Dear Editor,
After receiving our property assessment from the BC Assessment Authority, I am house rich but, after paying our property taxes to the City, cash poor. From 2010 to 2015, the property tax for single family homes has increased by about 134 per cent, while the BC Consumer Price Index (CPI) increased only six per cent. Hence, those still working and those on a fixed income are finding it increasingly difficult to remain in their homes. Most single-family homeowners have lost their seniors grant, while having borne the brunt of this rapid tax increase.
Council states that it has no control over the property tax assessment and that the taxes levied are “relative.” However, council does have direct control of the municipal portion of the property tax collected. Single-family homeowners, all 28,500 of us, need to keep this in mind when we see our property tax bill in June. Our tax bill will be about seven per cent higher than 2016’s.
Council’s spending practices affect all of us but impact single-family homeowners particularly hard. We are being forced out of our homes and out of Richmond by council’s level of spending and policies of densification (the number of single-family homes has remained constant since 2010 at about 28,500).

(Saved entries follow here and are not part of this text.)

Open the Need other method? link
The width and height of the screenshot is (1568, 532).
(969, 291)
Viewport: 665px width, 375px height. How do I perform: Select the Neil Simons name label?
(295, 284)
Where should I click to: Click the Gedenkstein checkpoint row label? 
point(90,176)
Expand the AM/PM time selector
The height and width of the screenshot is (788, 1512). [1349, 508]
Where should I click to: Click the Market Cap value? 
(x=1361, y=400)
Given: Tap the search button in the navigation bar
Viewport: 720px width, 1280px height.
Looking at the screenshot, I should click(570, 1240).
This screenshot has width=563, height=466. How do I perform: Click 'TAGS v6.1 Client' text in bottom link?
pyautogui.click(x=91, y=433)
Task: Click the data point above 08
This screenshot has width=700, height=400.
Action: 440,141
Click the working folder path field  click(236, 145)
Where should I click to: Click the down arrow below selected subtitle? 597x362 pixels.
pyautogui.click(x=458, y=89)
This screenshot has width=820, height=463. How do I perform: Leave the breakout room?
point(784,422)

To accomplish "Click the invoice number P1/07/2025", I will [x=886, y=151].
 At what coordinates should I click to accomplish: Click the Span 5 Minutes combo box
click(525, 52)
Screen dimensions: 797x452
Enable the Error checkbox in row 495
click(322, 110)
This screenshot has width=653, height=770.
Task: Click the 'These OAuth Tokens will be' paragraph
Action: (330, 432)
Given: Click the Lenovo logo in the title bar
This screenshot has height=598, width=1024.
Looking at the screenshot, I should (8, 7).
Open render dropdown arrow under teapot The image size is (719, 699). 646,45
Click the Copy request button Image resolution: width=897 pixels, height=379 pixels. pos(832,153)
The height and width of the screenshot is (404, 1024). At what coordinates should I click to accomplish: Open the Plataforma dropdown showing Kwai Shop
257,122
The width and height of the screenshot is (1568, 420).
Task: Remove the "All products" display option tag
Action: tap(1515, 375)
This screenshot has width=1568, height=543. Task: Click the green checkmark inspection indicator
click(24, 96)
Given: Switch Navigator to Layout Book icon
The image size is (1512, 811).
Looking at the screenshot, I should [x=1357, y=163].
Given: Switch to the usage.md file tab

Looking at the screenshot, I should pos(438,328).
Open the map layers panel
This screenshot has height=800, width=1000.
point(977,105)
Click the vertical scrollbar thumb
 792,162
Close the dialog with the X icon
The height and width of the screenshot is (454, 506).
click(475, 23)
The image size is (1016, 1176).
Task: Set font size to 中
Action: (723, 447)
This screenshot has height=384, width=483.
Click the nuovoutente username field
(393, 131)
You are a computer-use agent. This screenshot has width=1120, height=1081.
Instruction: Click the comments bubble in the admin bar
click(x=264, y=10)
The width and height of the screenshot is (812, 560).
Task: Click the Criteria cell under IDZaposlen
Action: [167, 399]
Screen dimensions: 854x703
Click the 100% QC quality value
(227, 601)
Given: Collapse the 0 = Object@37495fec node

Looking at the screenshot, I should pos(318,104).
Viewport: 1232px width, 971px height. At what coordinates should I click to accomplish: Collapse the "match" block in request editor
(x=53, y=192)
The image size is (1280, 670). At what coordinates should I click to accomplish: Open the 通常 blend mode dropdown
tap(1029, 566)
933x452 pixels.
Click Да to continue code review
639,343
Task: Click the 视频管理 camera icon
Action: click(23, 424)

Condo tax increases are significantly less than ours, hence the lack of complaints from this group.
A few of us have banded together to combat these ever-increasing tax impacts. If you are interested, our fledgling website is RichmondTaxPayersAlliance.org. Our members are unpaid volunteers from Richmond, and we are always looking for new members.
On the back of your assessment notice, it states that you have until Jan. 31 to file a Notice of Complaint with the BC Assessment Authority.
Keep all this in mind when you vote in the May 9 provincial election and the Oct. 20, 2018 municipal election.